» **出典抜粋**:
内田樹,2011,最終講義──生き延びるための六講,技術評論社.(1.27.25)
人間はどのように欲望を覚えるのか、どうやって絶望するのか、どうやってそこから立ち直り、どうやって愛し合うのか…。2011年1月22日、神戸女学院大学で行なわれ、多くの人々に感銘を与えた「最終講義」を含む、著者初の講演集。超少子化・超高齢化時代を迎えて日本の進むべき道は?学びのスイッチを入れるカギはどこにある?窮地に追いつめられた状況から生き延びる知恵とは?…いまを生きるための切実な課題に答える。
学問の楽しさというものは、自らの知性──脳と身体が最高のパフォーマンスを達成し、自らを縛り付ける常識、認識枠組み、価値前提を自ら打ち壊すことにある。
(前略)どうやったら学びのモチベーションを高く維持できるか、そのためには使えるものは全部使う。最終的に彼らが採用したのは、営利栄達でも、知的優越でもなく、自分の脳が高速度で回転しているという事実そのものだったんです。その「アカデミック・ハイ」だけは間違いなく、今ここでたしかに身体的に実感できる。最後に残るのは、この快感だけである。これだけは他のものすべてが消え失せても、消え去ることがない。他のすべてを失っても、自分の知性が最高速で運転しているときの、全身を貫く震えるような快感。これだけは、手元が不如意であろうとも、先行き職がなかろうとも、壮絶な勉強をしたものだけが今ここで経験できる。
僕はこれはほとんど「知性の身体性」と呼んでよいものだと思います。お腹がすいたらご飯を食べる、眠くなったら眠る。それと同じように、何が何でも勉強せずにはいられない、勉強しないと自分が苦しくて耐えられないという精神状態にまでどうやったら自分を追い込めるか。その手立てを具体的に考えるのが「知の現場」にいる人間のいわば「芸」ではないんですか。
(p.66)
学知を駆動するのは、学知以外の目的であってはならない。知性の存在理由は知性そのもののうちに内在している。僕はそう思います。自分の知性の活動が最大化するときの、最高速度で頭脳が回転しているときの、あの火照るような体感に「アディクトする」人間がいて、そういう人間が学者になるんです。「あの感じ」を繰り返し経験したくてたまらない。だから、どうやったら自分の知性が最高速度で機能するようになるか、その手立てを必死になって考える。「だから他のことはどうでもよくなる」というのじゃないんです。そんな訳ない。だから、使えるものは全部使うようになるんです。自分の知的なパフォーマンスを高める可能性のあるものは総動員する。それが本当の学者だと僕は思います。
(p.67)
(前略)自分の知性が最高の状態にないことに、空腹や眠気や渇きと同じような激しい欠落感を覚える人間だけが、知性を高いレベルに維持できる。
(p.71)
ユダヤ人が学問において顕著な業績を達成してきたのは、彼ら、彼女らが、つねに自らの知性が最高のパフォーマンスを達成するべく、脳と身体を制御してきたからだ。

» **入力**:
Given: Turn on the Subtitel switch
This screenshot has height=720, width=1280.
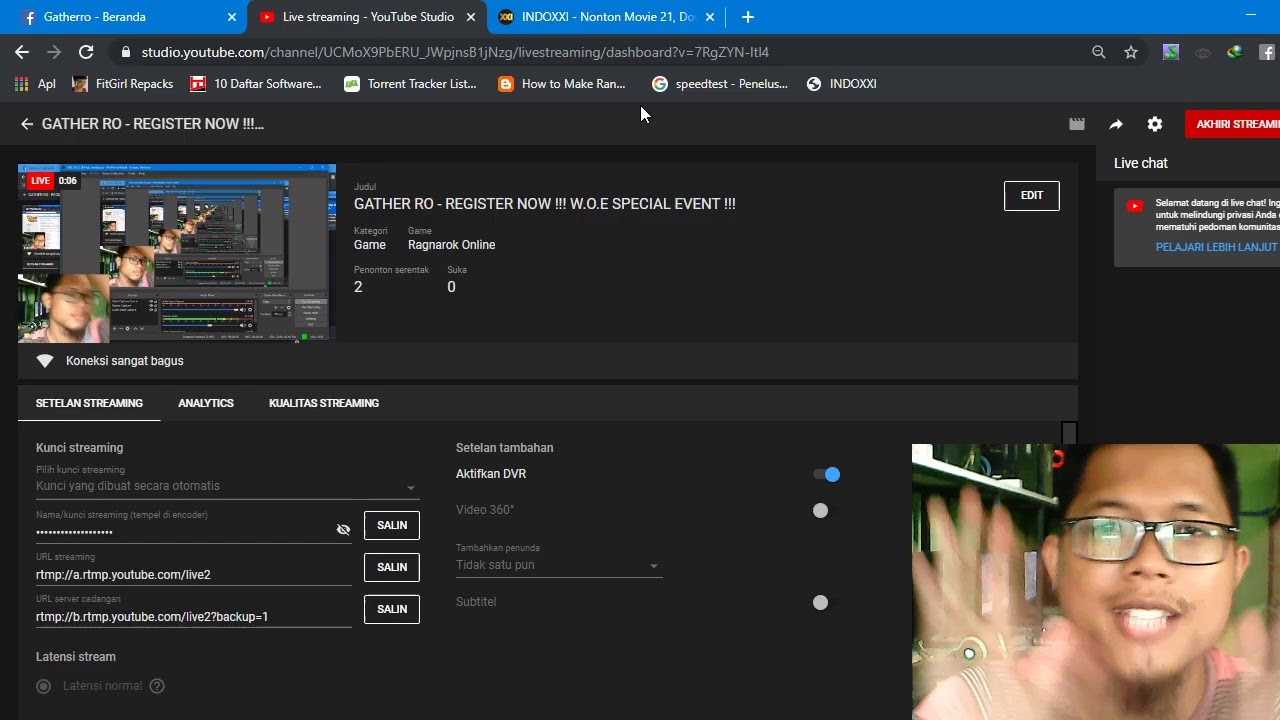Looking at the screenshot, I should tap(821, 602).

...

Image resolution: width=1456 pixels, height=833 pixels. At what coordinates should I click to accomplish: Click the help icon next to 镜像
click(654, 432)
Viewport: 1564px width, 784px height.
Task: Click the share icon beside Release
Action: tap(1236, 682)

» **練習問題**:
(a) 上の出典抜粋を2文で要約せよ。
(b) 一覧の「Given: Turn on the Subtitel switch」を含む行から「Looking at the」を含む行までを、「switch」を「toggle」に差し替えて書き直してください。画像は解答に含めないこと。

» **解答一覧**:
(a) 学問の楽しさは、自らの知性が最高のパフォーマンスを達成し、自らを縛り付ける常識や認識枠組み、価値前提を自ら打ち壊すことにある。学知を駆動するのは営利栄達や知的優越ではなく頭脳が最高速度で回転するときの快感であり、知性が最高の状態にないことに空腹や眠気のような激しい欠落感を覚える人間だけが、知性を高いレベルに維持できる。

(b)
Given: Turn on the Subtitel toggle
This screenshot has height=720, width=1280.
Looking at the screenshot, I should tap(821, 602).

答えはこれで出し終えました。